Monday, May 2, 2022

Simplifying Opioid Conversions

by Drew Rosielle (@drosielle)

A Satirical Monologue in One Act:

“Ok, 3rd year resident, let’s talk about rotating opioids. What do I mean by ‘rotating’ opioids? It’s just therapeutically switching one opioid with another. It’s um, like, a turnstile, I guess? Anyway--first let’s look at this equianalgesic table. Do you know what equianalgesia means? No? It is the concept that different opioids have the same analgesic power but at different milligram doses due to different potencies. That is, the idea that, say, 50 mg of oral morphine has the same analgesic power as 10 mg of hydromorphone. So 50 mg of oral morphine is equivalent to 10 mg of oral hydromorphone.

"Ok, let’s look at this table, every entry on this grid is equianalgesic, meaning that the 30 mg here of oral morphine has the same analgesic power as the 1.5 mg of IV hydromorphone. So, let’s say we have a patient on 100 mg oral morphine. How much hydromorphone is that “equivalent” to? Ok, so what we have to do is set up a cross multiplication problem…here’s how you do that.

[We’ll skip the painful talk-through of the cross multiplication.]

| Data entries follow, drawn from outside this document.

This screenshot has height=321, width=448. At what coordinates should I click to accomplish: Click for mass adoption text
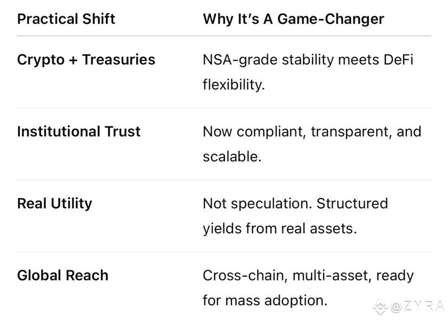pos(265,300)
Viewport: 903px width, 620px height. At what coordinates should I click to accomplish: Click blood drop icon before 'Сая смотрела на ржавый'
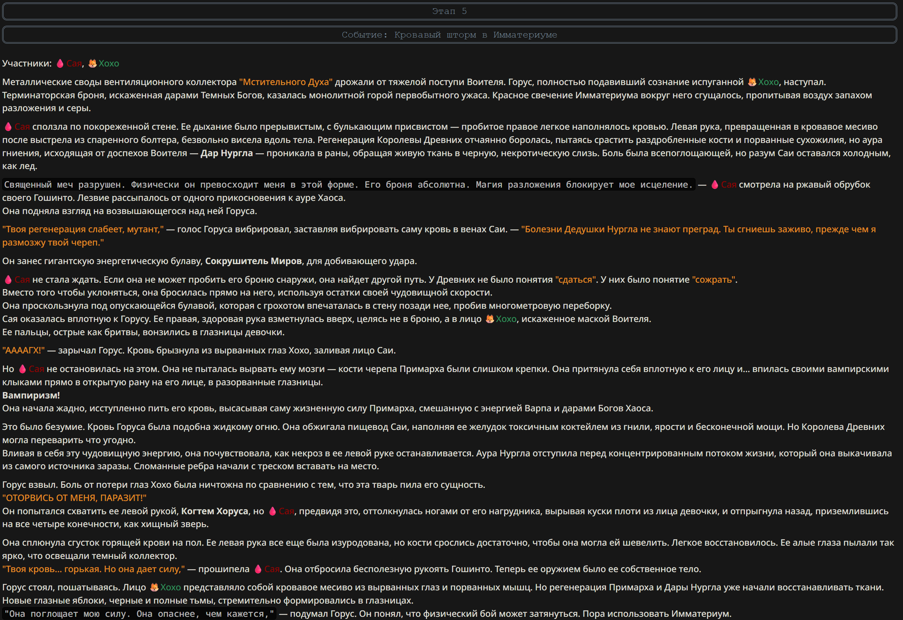(715, 185)
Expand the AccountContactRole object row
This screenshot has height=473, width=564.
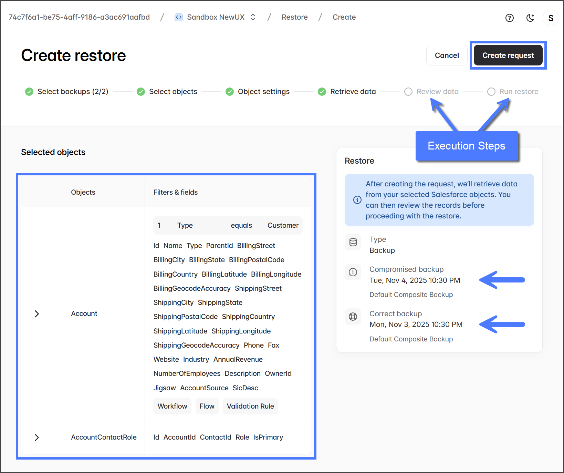click(x=37, y=438)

"Ok, so it looks like the answer is 5 mg of hydromorphone IV. Now we have to adjust that dose for incomplete cross-tolerance. Do you know what that is? No? Ok, so incomplete-cross tolerance is the idea that our patient on 100 mg of morphine is somewhat tolerant to the morphine. They are therefore also presumably somewhat tolerant to any other opioid agonist like hydromorphone. The problem is that the tolerance they have to morphine may not fully apply to the tolerance they have to the hydromorphone—the morphine tolerance “incompletely” transfers so to speak to the patient’s hydromorphone tolerance. So, what that means is that even though this table says 100 mg of PO morphine is equal to 5 mg IV hydromorphone, for safety’s sake we need to reduce that 5 mg somewhat to determine what we actually put the patient on. That’s what we mean by reducing for incomplete cross-tolerance.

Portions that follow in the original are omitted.